Template Haskell and Cross Compilation

Over the last two weeks we have seen how to build a Haskell cross compiler for the Raspberry Pi. We have also seen a high level overview of Template Haskell. Today we will look at what Template Haskell means in the context of cross compilation.

As pointed out yesterday, Template Haskell requires that GHC is able to run the object code for the Template Haskell function. This in turn requires GHC to be able to load this code into memory and make it executable. Therein leis the first problem; our compiler is a cross compiler and produces code to run on the host, say Raspberry Pi, and not on the machine we build it on. Thus we can not natively load and run the Template Haskell function on the same machine that GHC runs on, because our host is different from our build machine.

Existing Solutions

In The Haskell Cabal and Cross Compilation post, I’ve mentioned evil splicer and ZeroTH. Both use a strategy where the Template Haskell splices are extracted from the source, compiled on the build machine, and the results are then spliced back into their places. This however implies that the splices are evaluated on the build machine with libraries build for the build machine. Subtle differences between build and host can potentially lead to incorrect results (e.g. 32 vs 64bit).

GHCJS is a Haskell to JavaScript compiler that uses the GHC API. As such it is also a cross compiler as its target is a JavaScript runtime, while GHCJS itself does not run on the JavaScript runtime. GHCJS however supports Template Haskell via its out of process Template Haskell solution for some time now. GHCJS does this by running a node.js server. GHCJS transfers the compiled Template Haskell code to the server process, links and evaluates it there and ship the result back to the GHCJS process.

Since GHC 8.0.1, GHC has The External Interpreter, which provides support for a very similar mechanism. If GHC is provided with the -fexternal-interpreter flag, it will evaluate interpreted code in a separate process.

If we tried a similar approach to GHCJS with our Raspberry Pi (and we will tomorrow), we would run into an issue that is transparent to GHCJS, but not in our case. GHCJS runs the node.js server on the same machine. This is important, because it means that the node.js process sees the same file system that GHCJS sees. It also can shell out to any process GHCJS could shell out to, because the run on the same machine.

Therefore, if we transfer, link and run a Template Haskell function on our host (here: Raspberry Pi), it will not see the same file system or be able to shell out to the same processes that GHC could. The Template Haskell function will see the hosts and not the build machines environment. This is contrary to what many packages that use Template Haskell assume; they assume to operate in the same environment, can access the same file system, and call the same commands the GHC process can.

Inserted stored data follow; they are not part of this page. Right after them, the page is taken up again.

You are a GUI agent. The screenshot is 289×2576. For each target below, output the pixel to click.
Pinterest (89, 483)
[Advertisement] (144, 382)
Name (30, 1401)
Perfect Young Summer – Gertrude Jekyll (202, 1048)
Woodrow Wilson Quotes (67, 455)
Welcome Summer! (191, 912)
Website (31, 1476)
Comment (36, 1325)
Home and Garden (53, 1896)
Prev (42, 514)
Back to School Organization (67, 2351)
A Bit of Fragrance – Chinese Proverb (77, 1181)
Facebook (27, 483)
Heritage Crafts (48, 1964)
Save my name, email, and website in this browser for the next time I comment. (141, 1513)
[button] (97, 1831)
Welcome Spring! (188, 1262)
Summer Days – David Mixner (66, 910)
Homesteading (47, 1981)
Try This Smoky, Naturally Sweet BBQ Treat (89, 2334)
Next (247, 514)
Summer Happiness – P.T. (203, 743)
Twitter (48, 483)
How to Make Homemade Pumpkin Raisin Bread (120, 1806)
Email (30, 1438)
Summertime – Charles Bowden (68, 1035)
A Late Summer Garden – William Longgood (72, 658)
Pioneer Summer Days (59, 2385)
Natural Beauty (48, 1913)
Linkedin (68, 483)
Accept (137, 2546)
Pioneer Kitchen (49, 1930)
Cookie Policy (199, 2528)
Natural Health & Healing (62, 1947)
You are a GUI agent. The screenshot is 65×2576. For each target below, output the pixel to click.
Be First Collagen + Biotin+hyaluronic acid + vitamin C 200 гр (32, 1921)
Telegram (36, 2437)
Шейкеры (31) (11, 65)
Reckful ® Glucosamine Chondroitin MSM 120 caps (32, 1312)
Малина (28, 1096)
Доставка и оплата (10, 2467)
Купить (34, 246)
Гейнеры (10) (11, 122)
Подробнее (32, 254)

For example the gitrev package, which allows among others to embed the git repository hash into the program, natively assumes that it can operate in the same environment in which GHC is operating; the one that has git available and contains the module that is being compiled, and into which the git hash is supposed to be embedded.

File and Process IO Example

An example where both file IO, and process IO might be used would be an application that wants to reproduce the licenses of the libraries it uses, and provide a version with a git hash to identify the exact commit from which it was built. While we could use a separate file containing the licenses, we opt to actually include the licenses in the binary. We’ll assume that our Main.hs is in a git repository and our licenses are aggregated in a LICENSES file.

{-# LANGUAGE TemplateHaskell, LambdaCase #-}
module Main where
import Development.GitRev (gitHash)
import Data.FileEmbed     (embedStringFile)
import System.Environment (getProgName, getArgs)
import System.Exit        (die)
main :: IO ()
main = getArgs >>= \case
  ["--licenses"] -> putStrLn $(embedStringFile "LICENSES")
  ["--version"]  -> putStrLn ("Version " ++ $gitHash)
  _otherwise     -> do
    prog <- getProgName
    die $ "usage: " ++ prog ++ " [--licenses] [--version]"

While this is clearly some rather contrived code, this rather simple, innocent looking snipped can not trivially be cross compiled. When GHC encounters the $(embedStringFile "LICENSES") splice, it will build a bytecode object (BCO), that calls embedStringFile with "LICENSES". Thus loading the file-embed library, and evaluating the BCO. The BCO requests a handle on the embedStringFile function, and invokes it with "LICENSES". While this could execute perfectly fine on the host, the function runIO is opaque to GHC, and GHC can’t tell if the IO action will read/write files or call a program. GHC would simply try to read the LICENSES file on the host. This was not our intention! The same holds for the $gitHash splice, from which we expect to run git on the build machine and obtain the git hash of the source directory.

Summary

We have now seen that Template Haskell poses some interesting problems for cross compilation that require GHC to be able to load, link, and evaluate object code on the host. Due to the environmental differences (file system, available programs, …) the inability to execute Template Haskell functions on the build machine makes file and process IO nonsensical.